+++ Tekstfragment
Het is hier niet de plaats om de rond ‘Dordt’ gevoerde discussies te evalueren. Naast het feit dat men af en toe duidelijk aan elkaar voorbijgesproken heeft, ligt de echte tragiek wellicht hierin, dat de diepere bedoeling van beide partijen werd uitgedrukt binnen onverenigbare denksystemen. De Dordtse Leerregels geven er af en toe blijk van zich tegen systeemdwang in de predestinatieleer te willen verzetten. Zo weigert men – en hier volgt men artikel 16 van de Nederlandse Geloofsbelijdenis – Gods verkiezing en verwerping symmetrisch op te vatten (I,4-5). Het is echter de vraag of deze leerregels genoeg weerstand bevatten om te verhinderen dat de verkiezingsleer aanstonds toch in die zin wordt opgevat (vergelijk I,15).
Bleken de Dordtse Leerregels in hun eigen tijd omstreden, ook daarna zijn zij een voorwerp van discussie gebleven. Lutheranen en gereformeerden hebben inzake de predestinatie, wellicht ten onrechte, een tegenstelling gezien tussen wat ‘Dordt’ en wat de lutherse Formule van Eendracht (hoofdstuk XI) – de zogenoemde Formula Concordiae van 1580 – daarover hebben gezegd. In elk geval hebben zij pas in de Concordie van Leuenberg (artikel 24) hun gemeenschappelijk belijden over de uitverkiezing tot uitdrukking kunnen brengen.
Ook binnen de gereformeerde wereld is de discussie over het gezag van de Dordtse Canones nooit stilgevallen. In de jaren vijftig van de vorige eeuw hebben zowel de synode van de Nederlandse Hervormde Kerk als die van de Gereformeerde Kerken in Nederland geprobeerd de controversen te verzachten. De kerkorde van de Protestantse Kerk in Nederland heeft de formulering uit de hervormde kerkorde overgenomen, die de Nederlandse Geloofsbelijdenis in één adem met de Dordtse Leerregels noemt. Daarmee wordt een zekere onderschikking van de Dordtse Leerregels aan de Nederlandse Geloofsbelijdenis gesuggereerd, die moet voorkomen dat het gedachtegoed van deze leerregels wordt gebruikt voor allerlei speculaties, die de heilsbetekenis van de verkiezing verduisteren. Dat mag echter geen reden zijn om de Dordtse Leerregels overbodig te verklaren. Niet zozeer omdat ze een respectabele geloofstraditie vertegenwoordigen, maar omdat ze ten diepste aandacht willen vragen voor het geheim van Gods barmhartigheid. Het komt erop aan dit geheim zo te omcirkelen, dat het navolgende generaties uitdaagt dit in een andere denk- en leefconditie tot uitdrukking te brengen. Dat veronderstelt echter dat de Dordtse Canones geen gesloten geheel vormen, maar blijk geven van spanningen en aarzelingen die het geloofsgesprek erover mogelijk maken. Dat is echter altijd de weg geweest waarlangs de kerk tracht te belijden ‘in gemeenschap met de belijdenis van het voorgeslacht.’
De hier opgenomen tekst is gebaseerd op die, welke op 23 april 1619 door de Dordtse Synode is aangenomen. Hoewel de Latijnse versie de eerste tekst was, is de redactie uitgegaan van de Nederlandse vertaling ervan, daar deze ook door de synode werd goedgekeurd. Wat betreft de bijbelcitaten, deze zijn in de Canones geciteerd uit de zogenaamde Deux-aes-bijbel (1561). De tekstverwijzingen zijn in de tekst opgenomen overeenkomstig de wijze waarop dat in de Latijnse editie is gebeurd. De Voorreden (Praefatio), de Sententie (Sententia) en Approbatie (Approbatio) zijn niet opgenomen. Dat is wel het geval met het Besluit (Conclusio), aangezien de uiteenzetting daarin direct het belijden van de verkiezing en verwerping raakt.
++++++
Kun je de tekst over de Dordtse Leerregels herschrijven van "Het is hier" tot en met "opgevat (vergelijk I,15).", met "gelijkvormig" in plaats van "symmetrisch"?
+++ Aangeleverde gegevens
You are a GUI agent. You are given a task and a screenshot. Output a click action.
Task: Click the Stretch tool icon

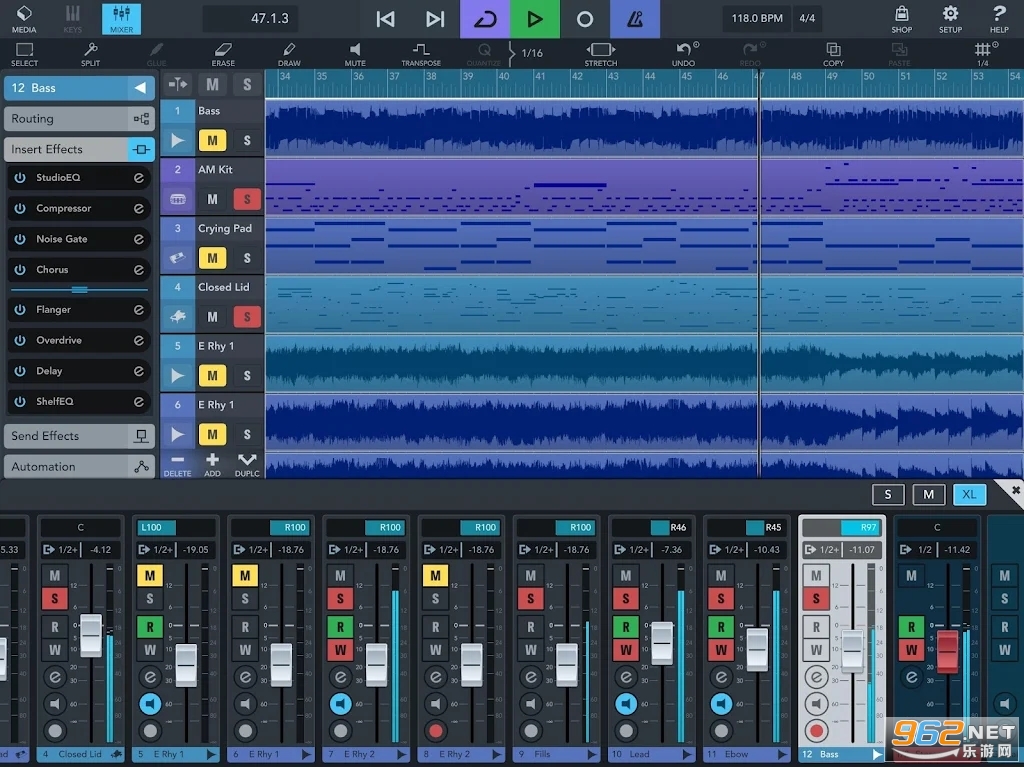[600, 54]
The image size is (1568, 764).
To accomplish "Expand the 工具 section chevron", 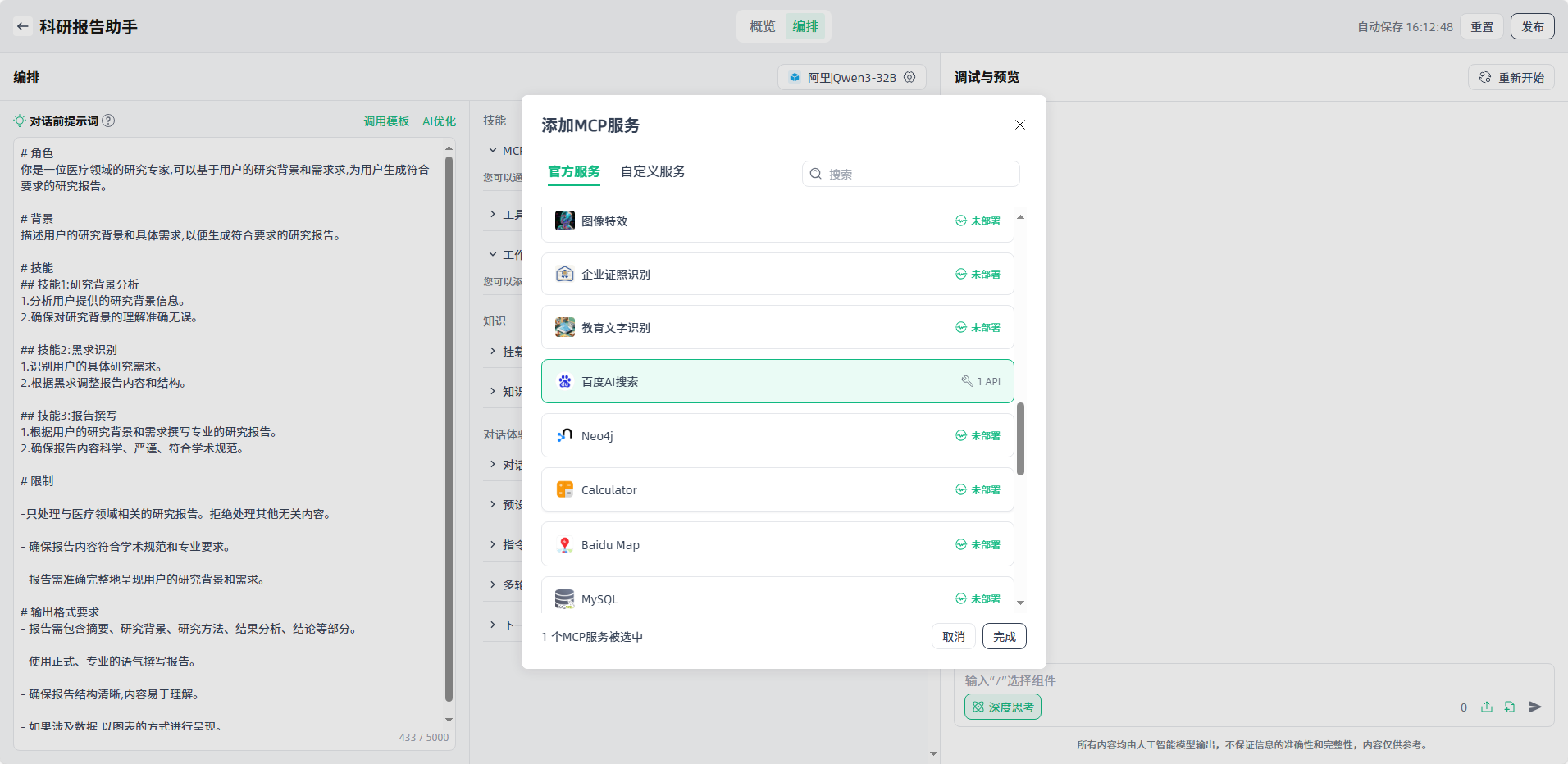I will tap(493, 215).
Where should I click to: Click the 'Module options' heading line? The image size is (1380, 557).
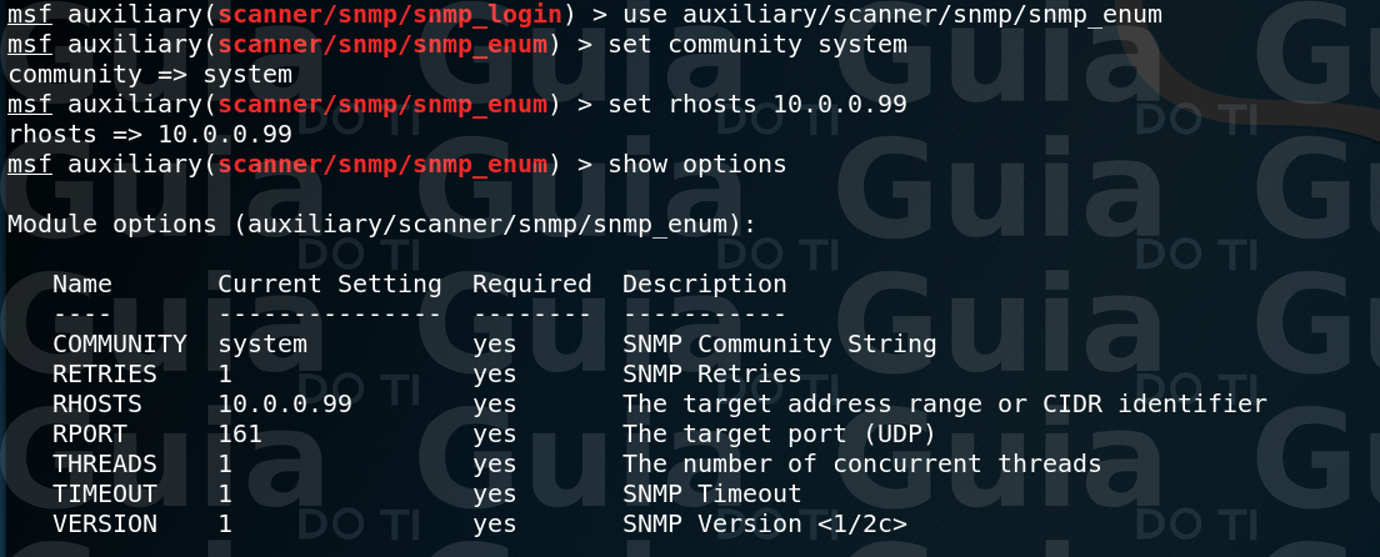coord(382,225)
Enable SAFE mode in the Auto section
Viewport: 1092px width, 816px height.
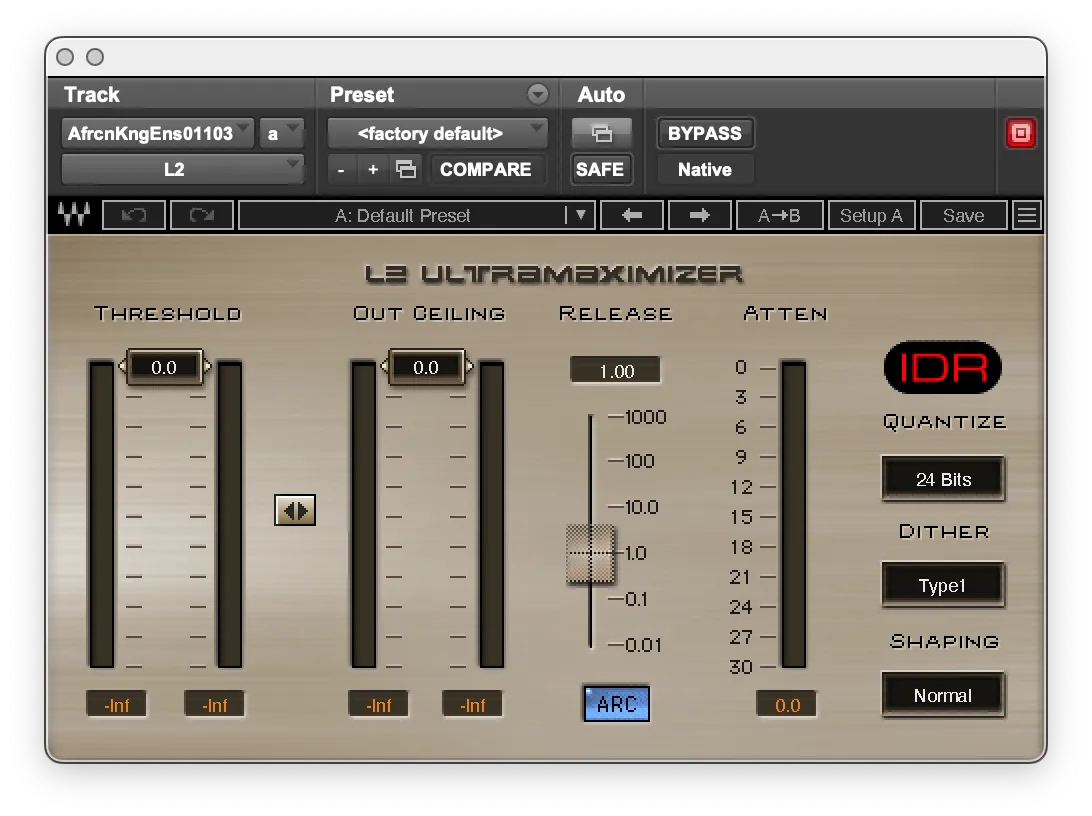pos(600,169)
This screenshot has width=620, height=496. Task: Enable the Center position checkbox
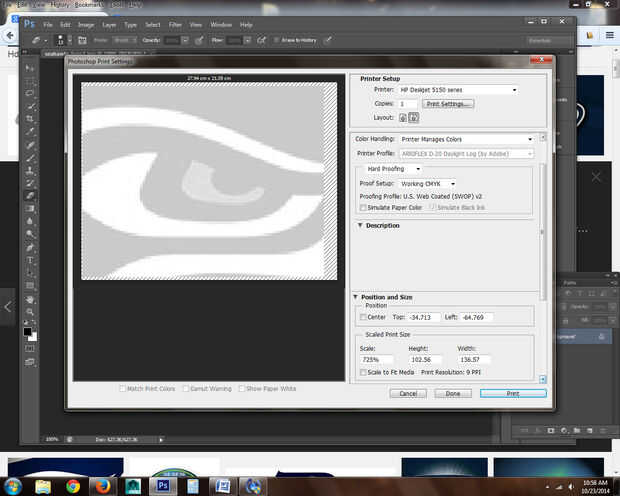pos(363,317)
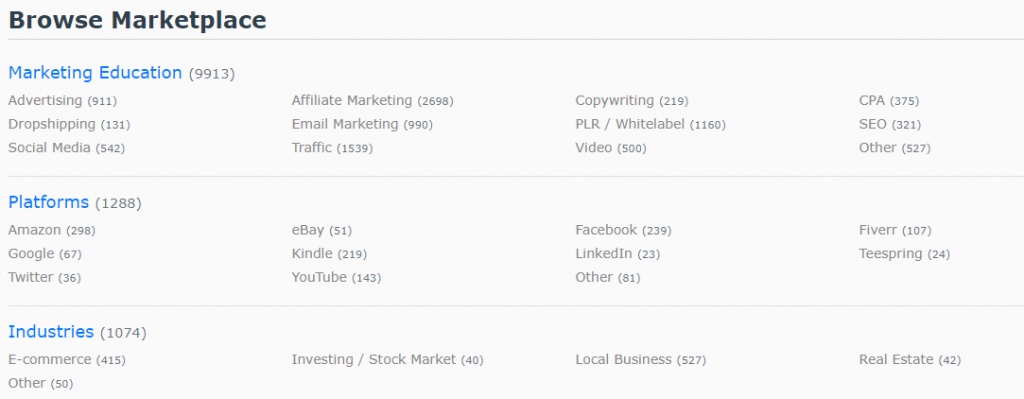Select the Fiverr platform category
1024x399 pixels.
pyautogui.click(x=878, y=230)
++++++
(Jouw oplossing):
Het is hier niet de plaats om de rond ‘Dordt’ gevoerde discussies te evalueren. Naast het feit dat men af en toe duidelijk aan elkaar voorbijgesproken heeft, ligt de echte tragiek wellicht hierin, dat de diepere bedoeling van beide partijen werd uitgedrukt binnen onverenigbare denksystemen. De Dordtse Leerregels geven er af en toe blijk van zich tegen systeemdwang in de predestinatieleer te willen verzetten. Zo weigert men – en hier volgt men artikel 16 van de Nederlandse Geloofsbelijdenis – Gods verkiezing en verwerping gelijkvormig op te vatten (I,4-5). Het is echter de vraag of deze leerregels genoeg weerstand bevatten om te verhinderen dat de verkiezingsleer aanstonds toch in die zin wordt opgevat (vergelijk I,15).